If Tsubasa was interesting, the next guy I met was even more so. A mother and son stopped in their minivan where I joined -- cool! -- another hitchhiker, Tatsu.

It was fitting that I was still close to Mecca, because he reminded me of a Japanese Jesus. Forgive the blasphemy here, but the similarities were striking. He'd been traveling alone for months. He was very thin, with weeks of facial hair. He was living off just $3 per day, making rice balls in the morning for his meals. He was wise, too, imparting lots of good hitchhiking advice.

The driver showed great kindness, taking us to her home, where Jesus took a much needed bath. We had some snacks, and Jesus amazed us all by turning water into green tea.


We walked to the highway together, and I started to say goodbye when he stopped me.

"Will you write a message for me?" he asked.
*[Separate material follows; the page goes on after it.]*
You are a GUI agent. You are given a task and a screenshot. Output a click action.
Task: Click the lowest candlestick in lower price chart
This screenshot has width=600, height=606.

I agreed, and he took out his tent, all sides of which were covered with messages from people he'd met in his travels. He called them his friends, but we both knew they were disciples. I took his marker and wrote a note. I affixed a Canada pin to it and wished him a happy Canada day. It was July 1st!

He walked off into the distance. Jesus had left me, and this is where my story gets darker, my dear readers.

"I sell tombstones," said my next driver. He squinted at me through curls of cigarette smoke. He didn't say much else, but he brought me to the vicinity of a campsite I was looking for, and not the graveyard I'd been half expecting. I thanked him for not making me a client, and I think he muttered something about death.

It was a lonely 20-minute hike to the campsite, and as I got closer the air thickened with fog. The place was deserted. It might as well have been a graveyard; not even birds lived here. I walked slowly to a large wooden building with boarded windows. The only sound was the soft hum of vending machines, which cast an eerie glow into the mist.

Day quickly gave way to night, and I pitched my tent as rain began to fall and a cold breeze picked up. Was Hokkaido always this cold in July?

I took these pictures of the haunted campsite. See the light coming from the second floor window? That's the ghost of a girl who died of hypothermia many winters ago. The light is a fire she makes each night to keep warm.


I shivered in the cold, damp air inside my tent as I recorded the day's events in my journal. I wrote quickly. The sooner I got to sleep, the sooner I could leave this bone-chilling campground. I should never have left Jesus.